We can compute the gradients in PyTorch, using the 'backward' method called on
a torch.Tensor. This is exactly what we are going to do: call 'backward()' on
the most probable logit, which we obtain by performing the forward pass of
the image through the network. However, PyTorch only caches the gradients of
the leaf nodes in the computational graph, such as weights, biases and other
parameters. The gradients of the output with respect to the activations are
merely intermediate values and are discarded as soon as the gradient propagates
through them on the way back.

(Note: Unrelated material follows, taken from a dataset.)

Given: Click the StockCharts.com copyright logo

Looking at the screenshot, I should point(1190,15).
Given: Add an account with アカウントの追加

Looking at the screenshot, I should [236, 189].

We will have to register the backward hook to
the activation map of the last convolutional layer in our model.

Load the data
-------------

Load some images and apply the ImageNet transformation.
You may need to change the 'datasetdir' parameter.
"""

from pynet.datasets import DataManager, fetch_gradcam
from pynet.plotting import plot_data

data = fetch_gradcam(
    datasetdir="/tmp/gradcam")
manager = DataManager(
    input_path=data.input_path,
    metadata_path=data.metadata_path,
    number_of_folds=2,
    batch_size=5,
    test_size=1)
dataset = manager["test"]
print(dataset.inputs.shape)
plot_data(dataset.inputs, nb_samples=5, random=False, rgb=True)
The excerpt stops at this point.